This article was written while I was Research Assistant at the IPCS, New Delhi in 2004.
Against the recent backdrop of nuclear CBM talks between India and Pakistan, an atmosphere of cautious optimism has been building up. One suggestion that is doing the rounds is that of setting up Nuclear Risk Reduction Centers (NRRCs) in India and Pakistan. This is akin to the NRRCs that exist between Moscow and Washington.
The US concept of the NRRC came form a Congressional working group sponsored by Senators John Warner and Sam Nunn in the mid-eighties. The NRRCs were perceived as tools of lessening US-Soviet nuclear tensions. At the Geneva Summit in November 1985 President Reagan and Secretary General Gorbachev discussed the concept of nuclear risk reduction. After a series of meetings held in 1985 and 1986 in the US and the USSR the proposal to set up NRRCs was further refined. Finally, on 15 September 1987 the NRRC Agreement was signed by the then US Secretary of State George Shultz and Soviet Foreign Minister Eduard Shevardnadze that formally recognized the US and Soviet NRRCs. The two centers assumed greater importance because they were the first direct communications link between the two capitals in more than twenty years since the Presidential ‘hotline’ was instituted in 1963.
The NRRC agreement called for the exchange of ballistic missile launch and ‘goodwill’ notifications, as well as those for future agreements. Less than three months later, in December 1987 with the signing of the Intermediate-Range Nuclear Forces (INF) Treaty, the NRRC was given the task of exchanging INF messages related to inspections, elimination and conversion activities.
The US NRRC was set up within the Department of State after a lot of debate regarding its location ? whether it would be within the Department of State, the Department of Defence, the NSC or as a separate institution. It was finally with the National Security Decision Directive (NSDD) 301, that the US NRRC was formally established within the Department of State on 22 February 1988.
The NRRCs between the US and the Soviet Union have to be studied in depth as they hold valuable lessons for the sub-continent.
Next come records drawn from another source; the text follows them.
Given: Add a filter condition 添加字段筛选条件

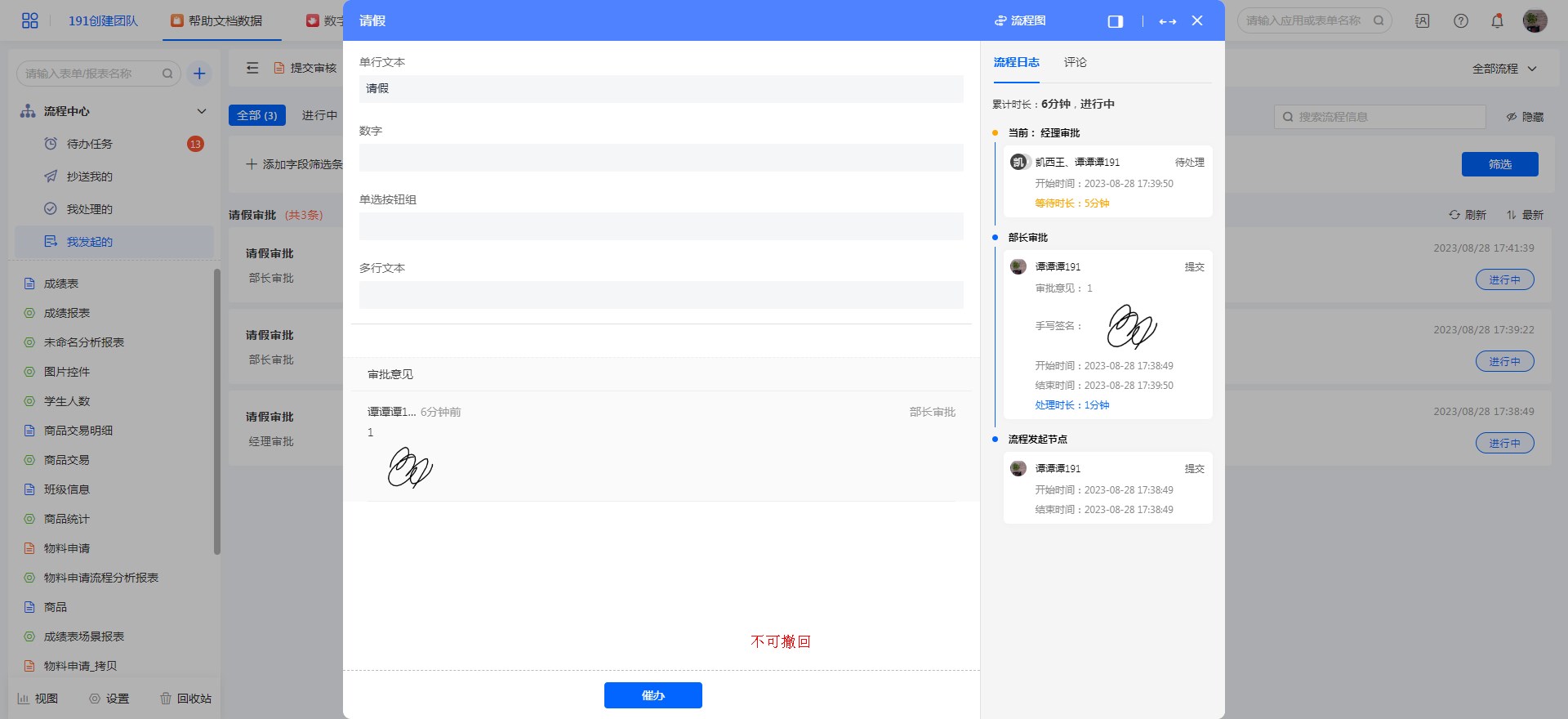Looking at the screenshot, I should (x=295, y=164).
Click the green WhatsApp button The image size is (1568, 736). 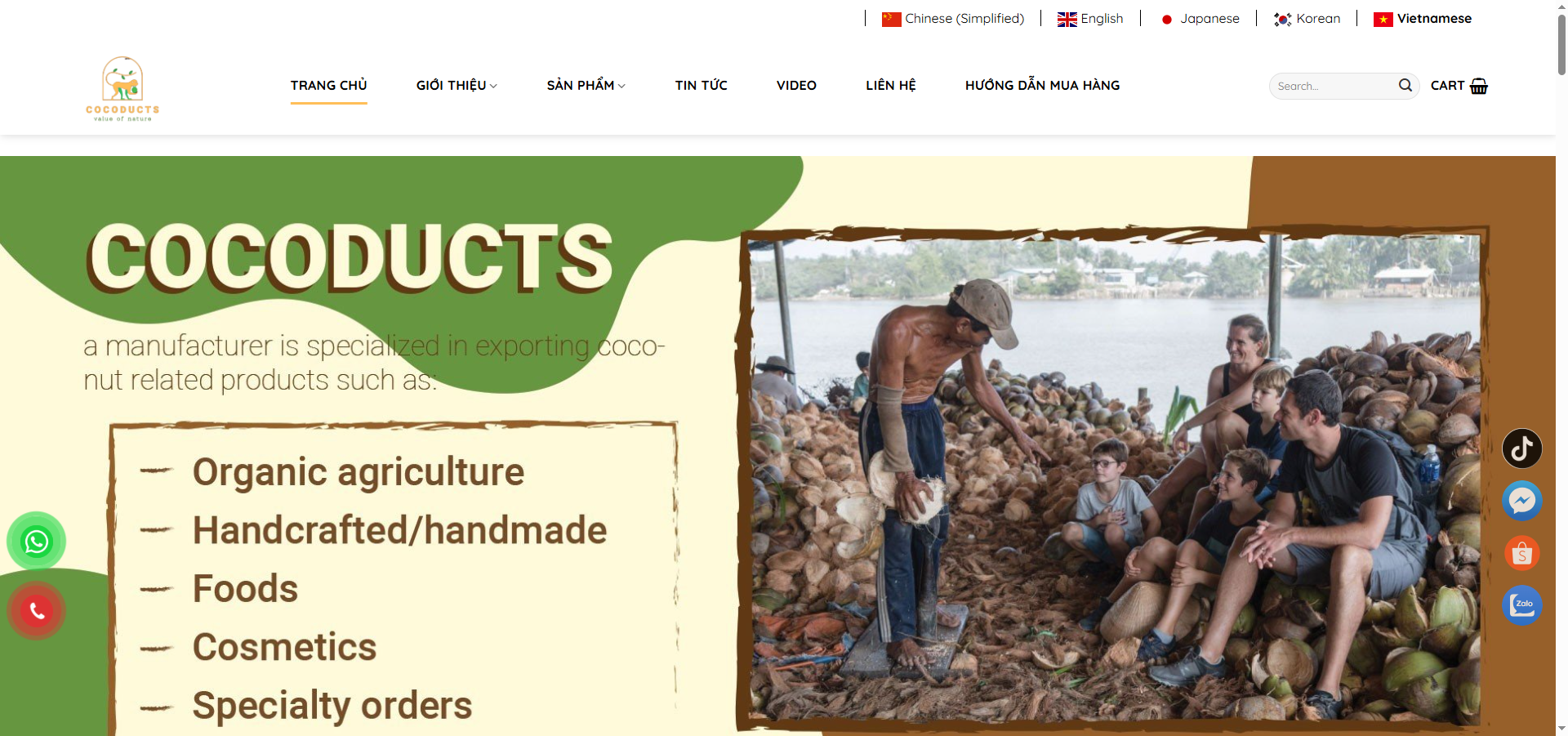[37, 542]
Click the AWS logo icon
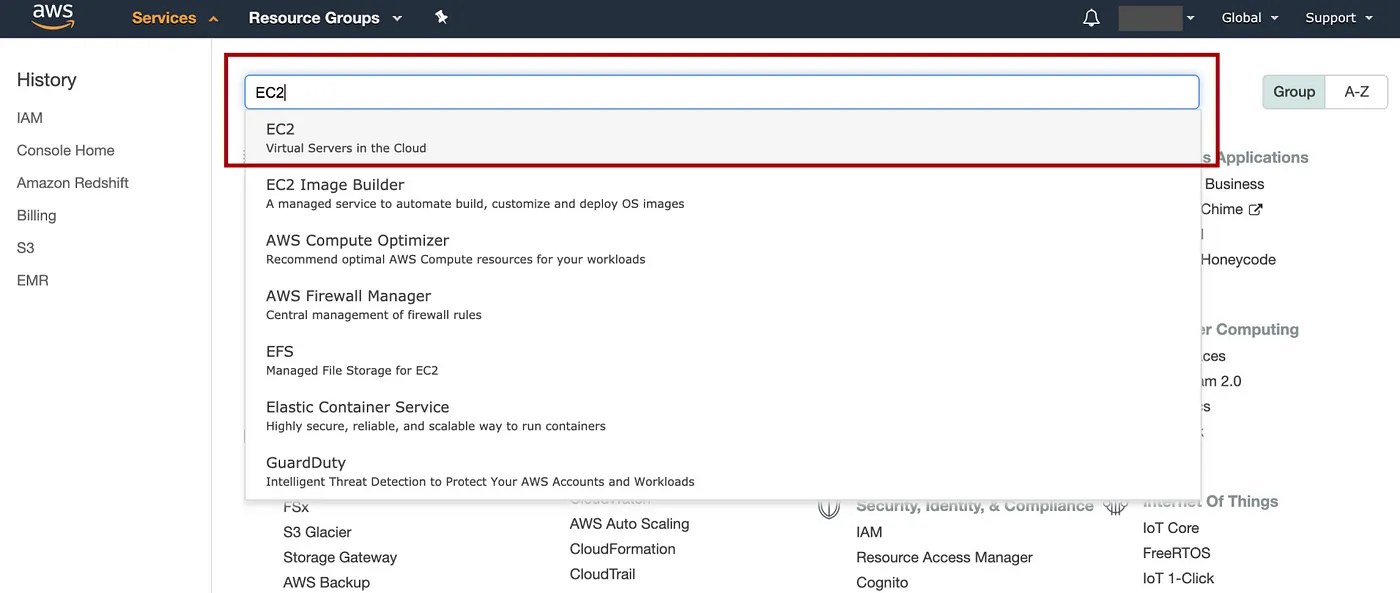 tap(53, 17)
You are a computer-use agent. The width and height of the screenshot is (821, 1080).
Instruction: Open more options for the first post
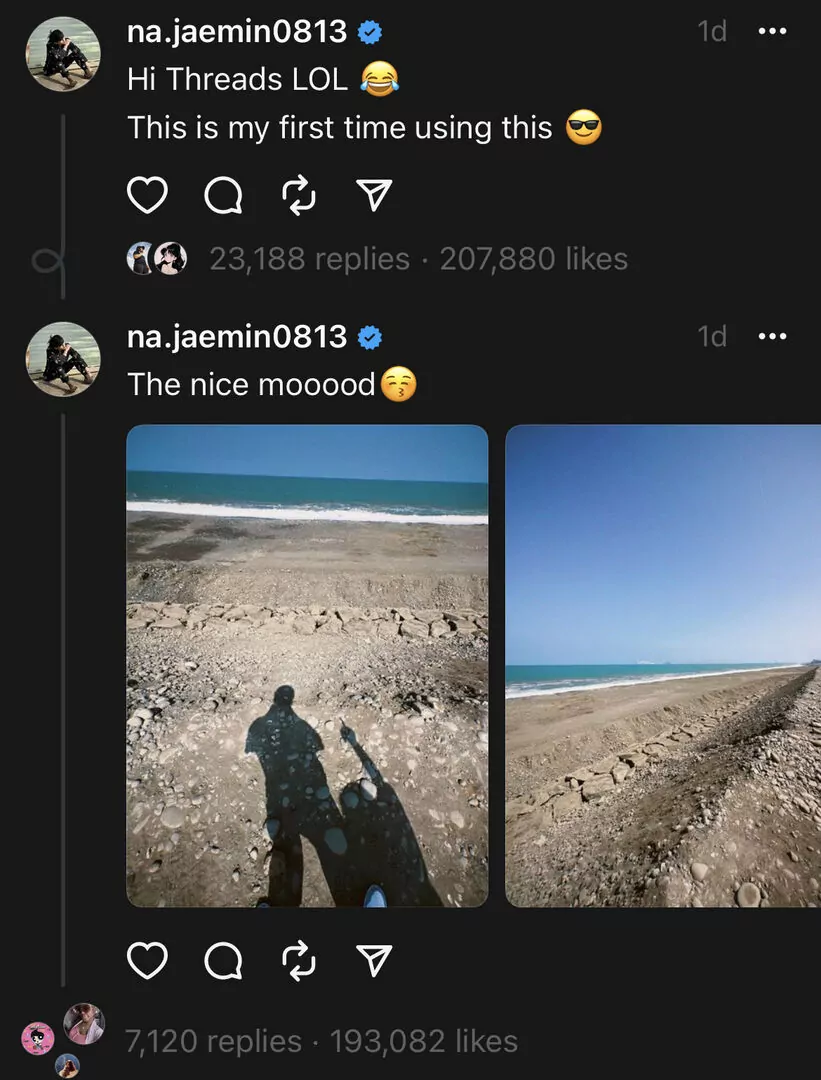pos(772,32)
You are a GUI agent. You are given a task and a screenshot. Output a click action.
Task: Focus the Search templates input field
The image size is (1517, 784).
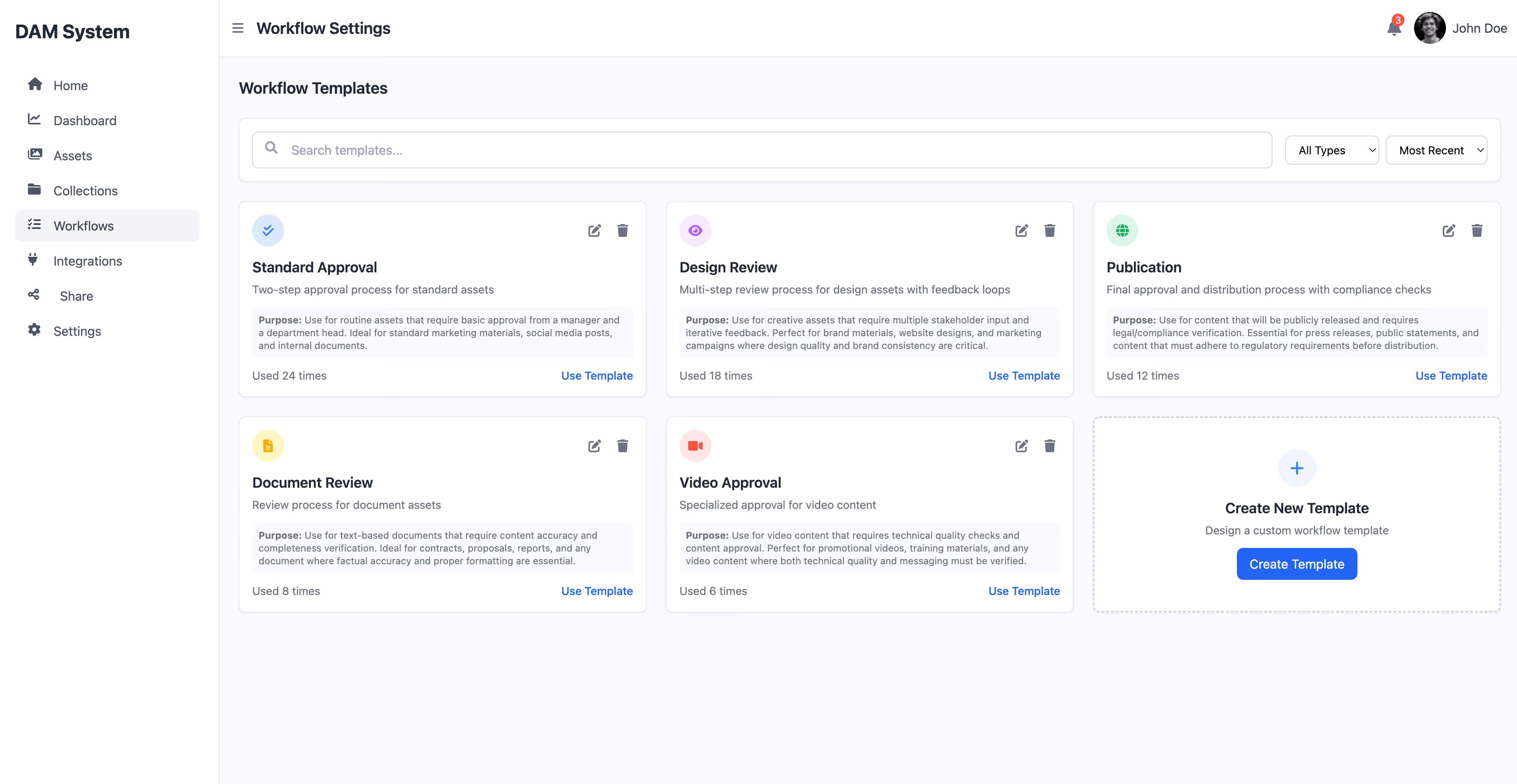(x=761, y=150)
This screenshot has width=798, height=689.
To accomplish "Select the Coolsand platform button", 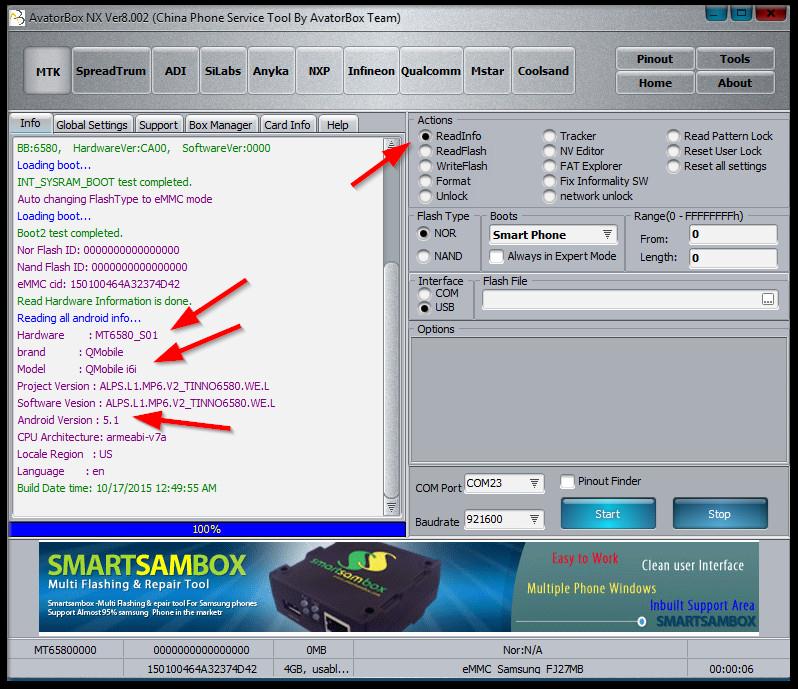I will click(x=543, y=71).
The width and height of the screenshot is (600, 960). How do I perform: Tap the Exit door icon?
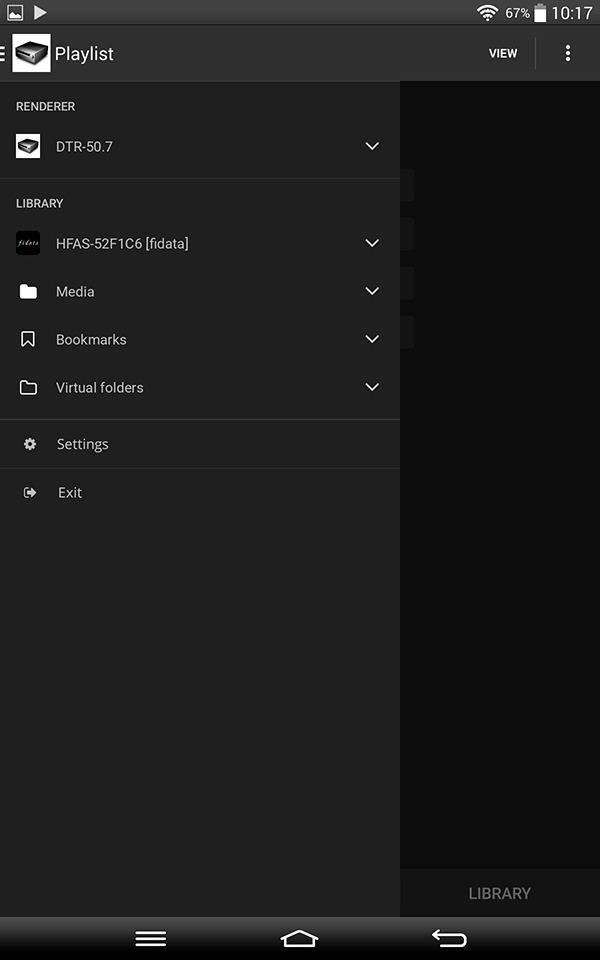click(29, 492)
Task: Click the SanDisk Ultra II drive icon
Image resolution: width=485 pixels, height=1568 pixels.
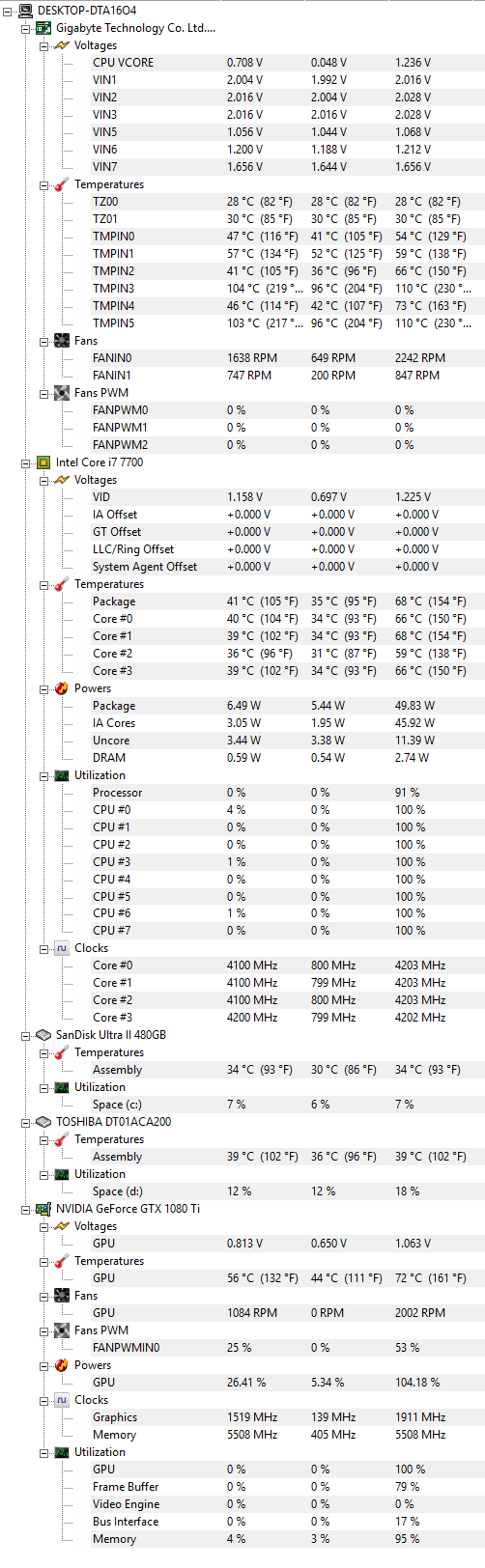Action: coord(43,1035)
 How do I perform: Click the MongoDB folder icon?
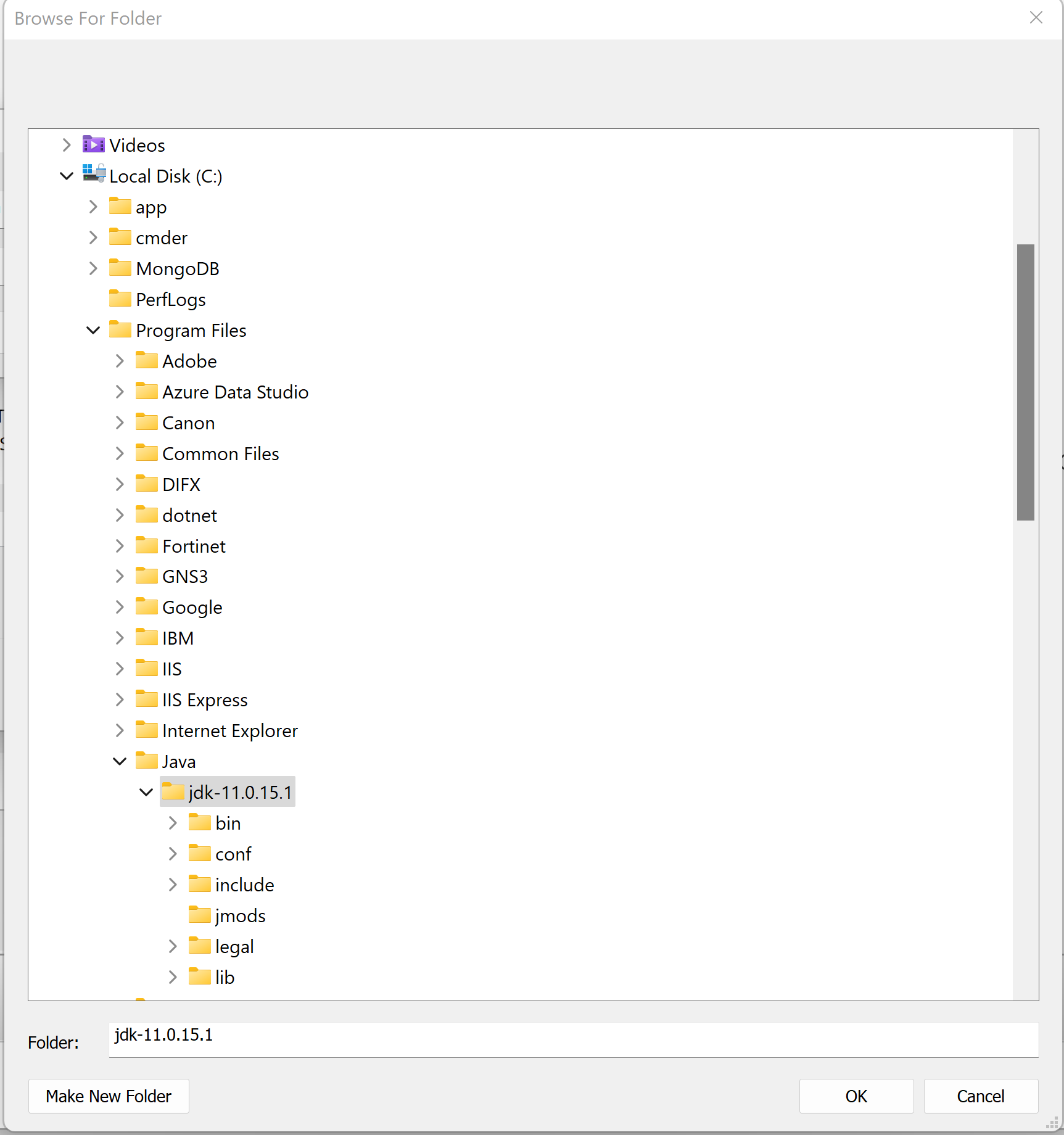click(x=120, y=268)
One important lesson can be derived from the debate that raged within the US administration regarding where to locate the NRRC. In order to be effective the NRRCs should be part of the National Security Council set-up and not independent of it. This would lend authority and institutional arrangement that are so crucial to the proper functioning and building up of legitimacy for the centers.
The scope of activities that have been assigned to the NRRCs in the West is another aspect that needs consideration. The role of US NRRCs was significantly increased in 1991 with the National Security Council (NSC) assigning it the task of operating the US node of communication of the Organisation for Security and Cooperation in Europe (OSCE), then known as the Conference on Security and Cooperation in Europe (CSCE). Nevertheless, its tasks are still mostly linked to exchanging notifications over the OSCE network with the fifty-five participating countries.